I think it starts with diet. My guess is that about 75 or 80 percent of it comes from changing diet habits. The remaining 20 to 25 percent is getting them on a structured fitness routine goal-specific to them, taking into consideration any limitations they may have in terms of injuries. 

But there are always challenges. What’s the biggest stumbling block?

Staying committed. A lot of people initially have success dropping weight when they begin a weight loss program. Your best opportunity to lose the maximum amount of weight is as soon as possible. Then you tend to do what is called “plateau,” where it becomes a little more difficult to continue losing weight at the rate at which you began. People tend to get frustrated very quickly when they don’t see results immediately. That’s part of my coaching strategy. I try to keep people engaged in the program. It is very individual-specific. Some people are more prone to stay engaged versus others.

Clearly, taking off weight is one thing, while keeping it off is another. How can people avoid gaining back what they’ve lost?

Keep doing what you are doing. It is a lifestyle change. A lot of that comes from the diet.

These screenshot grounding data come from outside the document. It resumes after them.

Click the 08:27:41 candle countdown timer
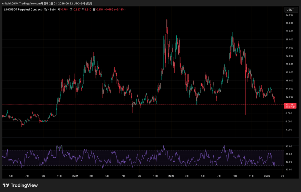301x192 pixels. click(290, 107)
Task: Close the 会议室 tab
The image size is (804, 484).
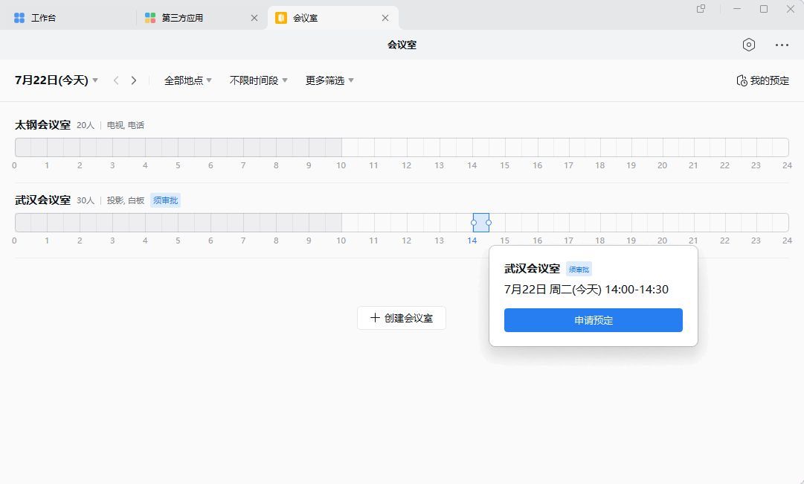Action: tap(385, 18)
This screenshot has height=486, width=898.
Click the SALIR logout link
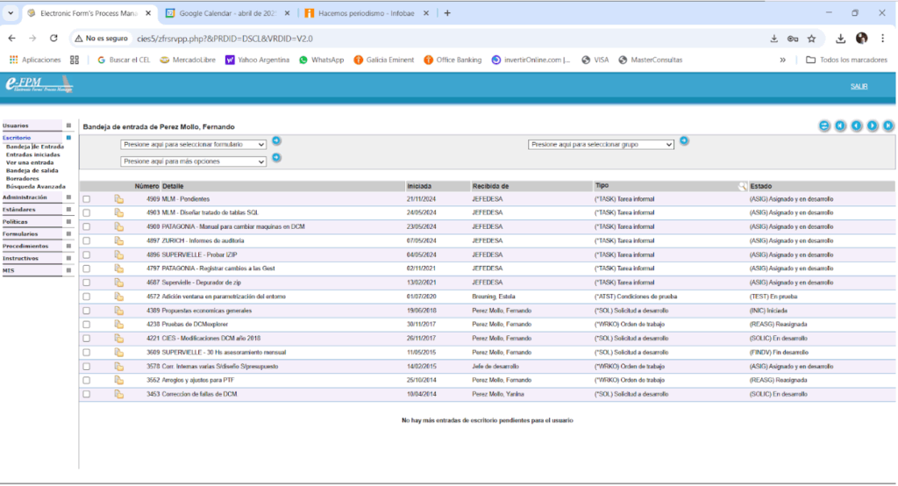(x=859, y=86)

To some individuals who I think are a good fit, I promote coupling with Weight Watchers and getting the whole concept of portion control down. Some people feel a little more accountable when they sign up for something like Weight Watchers in addition to working with me on the fitness aspect of it. 


Are there dangers or health concerns for someone who wants to start a workout program?

There are. That’s why I highly suggest working out with a personal trainer, at least to start. A personal trainer can show you the right and wrong way to do certain exercises. Even if they choose to not continue working with the trainer, I think that the trainer can be very beneficial in terms of giving you the initial education that you need to stay on the program.

Diets are easy to make but easier to break. How do you address people who cheat on their new menus?

Sometimes, you have to be a little stern, so what I tell people is the sooner you get your diet under control, the sooner you’ll see results. Then both you and I are happy.

Any advice for those trying to do rehab after an accident?

If you are trying to overcome an injury, the best thing would be to stay disciplined and hold yourself accountable continuing to do the exercises that you were doing in physical therapy from a progression standpoint. 

How did you get into this field?

I’ve always had a passion for fitness. I actually began my collegiate career undecided, undeclared. I had a few professors in some of the courses that I took who kind of pushed me down the exercise/physiology line. 

Why do you like being a trainer?

Honestly, it is just the satisfaction of helping individuals achieve their goals, whatever their goals may be. I’ve worked with individuals who are rehabbing injuries. I’ve worked with some individuals who are weight-loss specific. I’ve worked with individuals who just want to get stronger overall and don’t necessarily want to lose any weight. The satisfaction once they get there is unlike any other feeling to me.